Après cela, je me suis retiré dans une pièce que j'ai fermée à clé, car nous n'étions pas censés dormir pendant notre travail. Un autre zélote faisait également le tour des bâtiments pour essayer de surprendre quiconque se laissait aller à de beaux rêves dans les bras de Morphée.
Avec le manque de sommeil, principalement dû au long temps de trajet vers et depuis la maison, un peu de sommeil était une nécessité pour ma survie. Alors je m’endormais pendant cinq heures. C’était devenu une routine après onze heures pendant toute la durée de l’arrêt de travail : un film et un roupillon. Tout ce qui manquait, c'était un bon dîner et un verre de vin.
Suite aux attentats du 11 septembre 2001, il n'y a pas eu de grève en 2004. Pour l'année 2008, j’avais pris mes précautions.
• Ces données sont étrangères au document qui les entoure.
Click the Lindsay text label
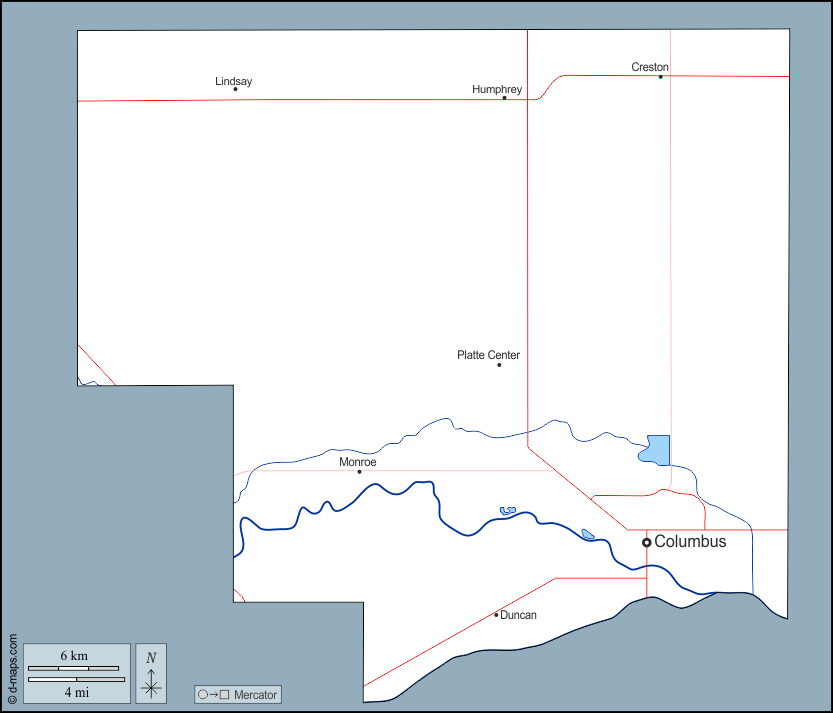The height and width of the screenshot is (713, 833). [x=233, y=81]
J'avais rempli des formulaires expliquant pourquoi douze heures de travail couplées à six heures de voyage n'étaient pas propices à l'exercice en toute sécurité de mes fonctions, qui comprenaient la supervision de machines lourdes. Contre toute attente, ma demande a été approuvée et l’entreprise m’a autorisé à louer une chambre dans un hôtel voisin. Pensez-y, je quitterais le bâtiment du téléphone à 7h00 du matin et je dormirais à 7h15 dans une chambre confortable. Mais cela n’a servi à rien car la grève n’a jamais eu lieu.
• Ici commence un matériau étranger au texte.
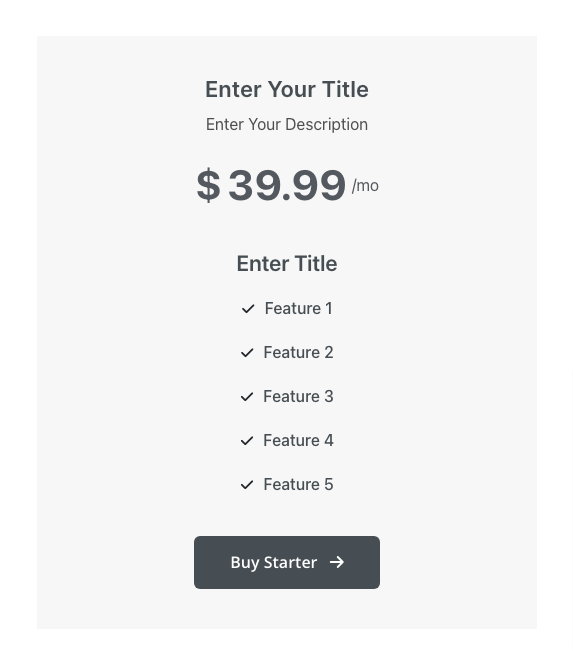573x668 pixels.
Task: Click the Feature 5 list item text
Action: pyautogui.click(x=298, y=484)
La société était en train de déployer FiOS, son service Internet et vidéo par fibre optique à New York. Le paysage des télécommunications a été radicalement modifié par les nouvelles technologies au cours des dernières années. La longue grève de 1989 avait été gênante pour les clients.
L’entreprise a vu ses bénéfices diminuer pendant un certain temps, mais le client était coincé, n’ayant d’autre choix que de supporter les inconvénients. Ce n’était plus le cas. Le client pouvait quitter Verizon à tout moment, frapper aux portes de Cablevision, Time Warner ou Dish Network, entre autres et être accueilli à bras ouverts. Les syndicats l’ont compris aussi bien que la direction. Tous deux sont rapidement parvenus à un accord sur le fait qu’une grève serait mauvaise pour tout le monde."